WORK TASK |
Among the lines below, return each one that contains the word "Image".

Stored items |
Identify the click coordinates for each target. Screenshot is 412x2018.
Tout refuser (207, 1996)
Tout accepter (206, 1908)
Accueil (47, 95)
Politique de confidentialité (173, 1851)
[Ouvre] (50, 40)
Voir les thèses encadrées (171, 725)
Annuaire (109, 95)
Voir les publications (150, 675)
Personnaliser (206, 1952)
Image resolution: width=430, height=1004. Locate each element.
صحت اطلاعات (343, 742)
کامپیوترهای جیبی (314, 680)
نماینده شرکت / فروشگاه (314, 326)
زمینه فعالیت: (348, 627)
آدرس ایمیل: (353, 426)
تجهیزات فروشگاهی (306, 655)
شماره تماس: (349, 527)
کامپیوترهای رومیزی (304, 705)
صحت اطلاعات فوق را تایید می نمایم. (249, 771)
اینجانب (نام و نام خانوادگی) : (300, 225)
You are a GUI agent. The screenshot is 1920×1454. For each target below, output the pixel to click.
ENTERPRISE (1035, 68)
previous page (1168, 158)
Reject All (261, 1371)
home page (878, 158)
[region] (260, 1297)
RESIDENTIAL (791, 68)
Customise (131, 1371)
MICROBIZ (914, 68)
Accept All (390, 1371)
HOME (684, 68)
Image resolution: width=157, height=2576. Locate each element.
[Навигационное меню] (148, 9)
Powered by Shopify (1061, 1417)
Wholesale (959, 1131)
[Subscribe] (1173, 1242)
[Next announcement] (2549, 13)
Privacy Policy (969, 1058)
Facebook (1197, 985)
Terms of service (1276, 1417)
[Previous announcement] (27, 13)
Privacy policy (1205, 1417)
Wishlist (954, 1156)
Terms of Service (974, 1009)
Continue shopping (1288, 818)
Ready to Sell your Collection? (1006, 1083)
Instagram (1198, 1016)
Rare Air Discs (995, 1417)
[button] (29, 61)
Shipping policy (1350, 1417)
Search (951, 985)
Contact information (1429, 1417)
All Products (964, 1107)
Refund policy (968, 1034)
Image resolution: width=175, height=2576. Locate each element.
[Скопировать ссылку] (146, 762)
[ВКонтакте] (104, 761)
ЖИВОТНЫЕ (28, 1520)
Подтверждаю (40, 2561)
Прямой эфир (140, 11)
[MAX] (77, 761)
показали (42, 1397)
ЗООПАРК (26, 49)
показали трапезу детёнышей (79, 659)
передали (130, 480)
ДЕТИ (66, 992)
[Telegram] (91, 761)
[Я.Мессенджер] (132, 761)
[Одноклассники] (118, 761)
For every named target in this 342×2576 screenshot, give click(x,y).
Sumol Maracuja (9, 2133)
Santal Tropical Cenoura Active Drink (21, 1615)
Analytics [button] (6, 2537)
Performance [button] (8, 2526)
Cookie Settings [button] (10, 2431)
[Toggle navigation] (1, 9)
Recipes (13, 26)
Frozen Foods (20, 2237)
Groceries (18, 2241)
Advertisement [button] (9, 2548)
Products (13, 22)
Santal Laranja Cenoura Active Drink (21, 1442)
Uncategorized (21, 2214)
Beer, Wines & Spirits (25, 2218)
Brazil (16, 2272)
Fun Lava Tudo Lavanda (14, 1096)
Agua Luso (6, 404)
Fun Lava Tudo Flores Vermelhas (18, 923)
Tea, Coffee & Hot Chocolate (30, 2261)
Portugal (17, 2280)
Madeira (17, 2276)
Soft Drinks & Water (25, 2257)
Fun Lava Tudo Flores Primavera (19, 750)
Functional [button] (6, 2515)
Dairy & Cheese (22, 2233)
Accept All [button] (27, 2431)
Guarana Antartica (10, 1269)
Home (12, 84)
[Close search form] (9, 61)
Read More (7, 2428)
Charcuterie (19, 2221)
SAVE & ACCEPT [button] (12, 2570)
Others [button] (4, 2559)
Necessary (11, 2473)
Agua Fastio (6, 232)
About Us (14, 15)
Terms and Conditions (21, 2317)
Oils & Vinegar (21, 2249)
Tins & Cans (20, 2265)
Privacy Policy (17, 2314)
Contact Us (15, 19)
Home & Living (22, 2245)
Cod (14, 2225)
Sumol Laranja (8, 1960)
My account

OUTPUT OF THE TASK |
Image resolution: width=430, height=1004. Locate each element.
Image resolution: width=157, height=2576. Locate each element.
Image resolution: width=175, height=2576. Locate each element.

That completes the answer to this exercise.